Democracy is under attack in the United States.
A recent US Senate Intelligence Committee report found that it’s likely all 50 states were targeted by the Russian government in 2016 as part of that country’s efforts to influence our elections.
While there’s no direct evidence that votes or election data were changed, the implications are staggering.
Last summer, during a hacker exercise for kids, an 11-year-old was able to hack into a replica of Florida’s state election website in about 10 minutes.
Another 11-year-old was also able to hack the site in about 15 minutes. Both kids were able to change critical information, including vote counts.
In Maine, as Secretary of State Matthew Dunlap pointed out to the Bangor Daily News last week, Maine elections are pretty secure. We use paper ballots, which can’t be changed by a computer. The ballots are counted at the local level and a paper trail is created.
Our ballot access laws, Dunlap said, also mean that efforts to erase voters from centralized databases could be overcome. Voters could simply register on Election Day and continue to cast their ballot.
Deputy Secretary of State Julie Flynn described to the BDN some of the efforts by Russian agents as so-called “phishing” to try to acquire passwords and other secure information from unwitting targets.
“They’re just looking for the suckers. Most of it is just trying to make sure we’re not one of the suckers,” Flynn said. “We’re trying to do everything we can to just be vigilant.”
While Maine’s analog voting systems might keep the majority of our data safe, the same can’t be said for other states and other information platforms.
Every day, it seems, there’s a new story about private information being compromised. The most recent example comes from the credit card company Capital One, which reports that the information of 100 million people was compromised.

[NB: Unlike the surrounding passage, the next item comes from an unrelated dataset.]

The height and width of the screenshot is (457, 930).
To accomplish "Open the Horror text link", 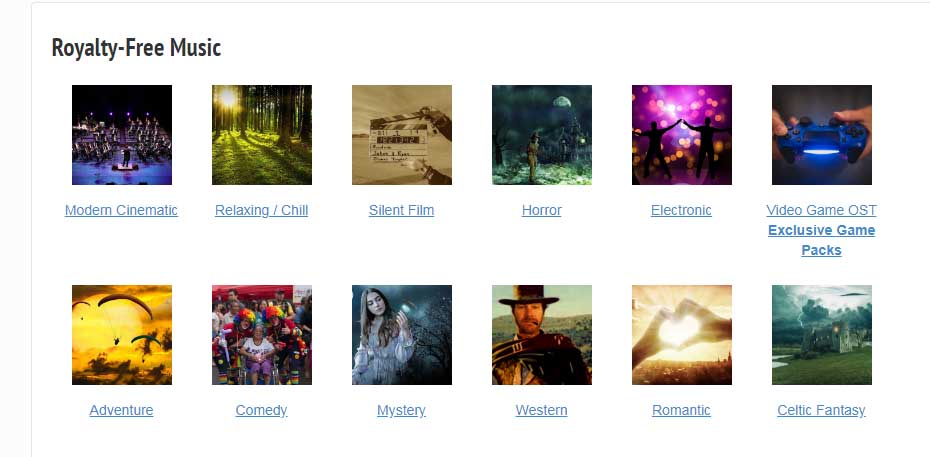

The list of hacked companies is large and includes some of the institutions we trust to protect our data, such as Equifax, the credit rating agency that had consumer information from 147 million people compromised. (If you were affected by the data breach, you should file a claim with the Federal Trade Commission.)
While it might be nearly impossible to change paper ballots, our electronic data and information systems are clearly at risk and sophisticated, nation-state actors are determined to use those vulnerabilities to attack our democracy.

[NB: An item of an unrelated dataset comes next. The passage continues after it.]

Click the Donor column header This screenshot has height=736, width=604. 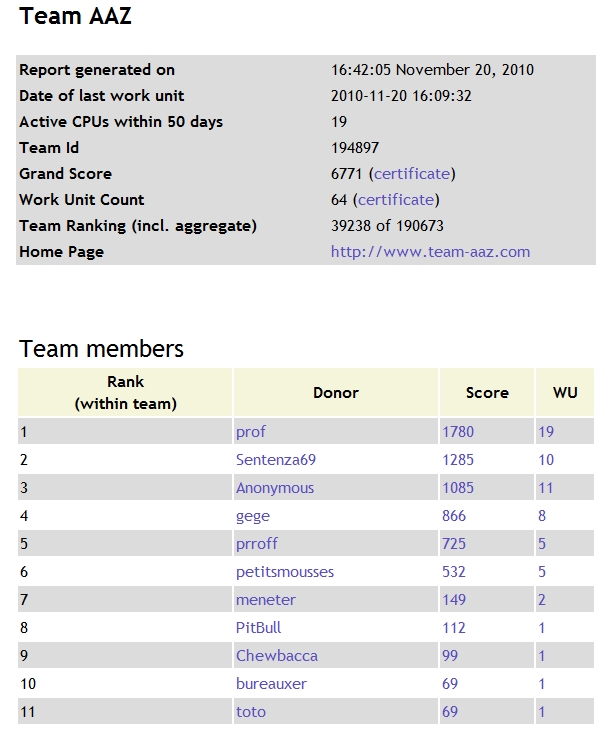pos(335,393)
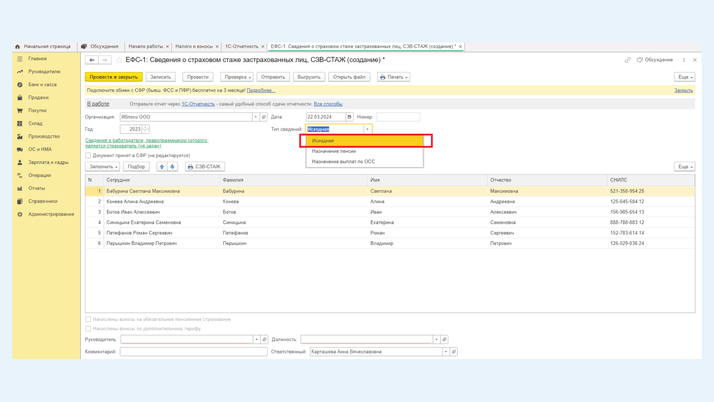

I trust that Dunlap, Flynn and the rest of the dedicated staff at the Office of the Secretary of State take serious voting security, but our vulnerability goes well beyond ballot integrity.
In politics, the quickest way to lose an election is to re-fight the last campaign. In 2016, Russia dedicated itself to the election of now President Donald Trump. But the goal next time could be very different.
Instead of an attack on voter registration data or even actual vote totals, imagine the chaos created if the Bangor Daily News, Portland Press Herald or other news sources were hacked and conflicting vote totals were posted. Or if the AP wire was breached and the election was incorrectly called for the wrong candidate.
If chaos is the goal, the system has a lot more weaknesses than the risk of changes to the real vote count.
We have become accustomed to knowing the results of an election in real time. During Maine’s first elections using ranked-choice voting there was all kinds of handwringing about a few days delay in knowing the outcome, though it didn’t matter at all to the formation of government.
An orchestrated disinformation campaign that created chaos on Election Night and in the days right after the election could eventually be sorted out, but not before the legitimacy of the election – and our democracy itself – was damaged.
I, for one, can easily imagine Trump rejecting election results that were in dispute.
Deputy Secretary of State Flynn was right. The Russians were looking for suckers. But the targets aren’t just election officials. We’re all targets. And the tools that can be used against us are our eagerness, impatience and willingness to ignore evidence to the contrary to get the results we’re hoping for.